Referenced in: none

Automatically associated channels: Kir1.1 , Kir6.2

Title: Improved diabetic control during oral sulfonylurea treatment in two children with permanent neonatal diabetes mellitus.

Authors: Wei-Hsin Ting, Chi-Yu Huang, Fu-Sung Lo, Hung-Chang Lee, Chong-Ling Lin, Wen-Ling Guo, Yann-Jinn Lee

Journal, date & volume: J. Pediatr. Endocrinol. Metab., 2009 Jul , 22, 661-7

PubMed link: http://www.ncbi.nlm.nih.gov/pubmed/19774848

Abstract
Permanent neonatal diabetes mellitus (PND), defined as diabetes diagnosed in the first 6 months of age and requiring life-long insulin therapy, is a rare disorder of unknown etiology. Activating mutations of the KCNJ11 gene, which encodes the Kir6.2 subunit of the ATP-dependent potassium channel in beta-cells, have been found to cause 30-58% of cases of PND. Sulfonylurea treatment in theses patients reduces or eliminates the need for exogenous insulin.

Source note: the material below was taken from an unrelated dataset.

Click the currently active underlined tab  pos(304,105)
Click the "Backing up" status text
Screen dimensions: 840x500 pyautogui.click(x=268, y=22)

We report two Taiwanese boys who were diagnosed with PND at 1 and 4.5 months of age. They had been treated with exogenous insulin for 6 and 15 years, respectively. In September 2006, they were both found to have a KCNJ11 mutation (valine-to-methionine at codon 59; V59M). Glibenclamide successfully increased the basal C-peptide level, lowered HbA(1c), and reduced blood sugar excursions. In one patient, the insulin dose was reduced to 0.2 U/kg/day, and the other was able to discontinue insulin altogether. These two cases from Taiwan add to the experience with similar mutations reported in Caucasians.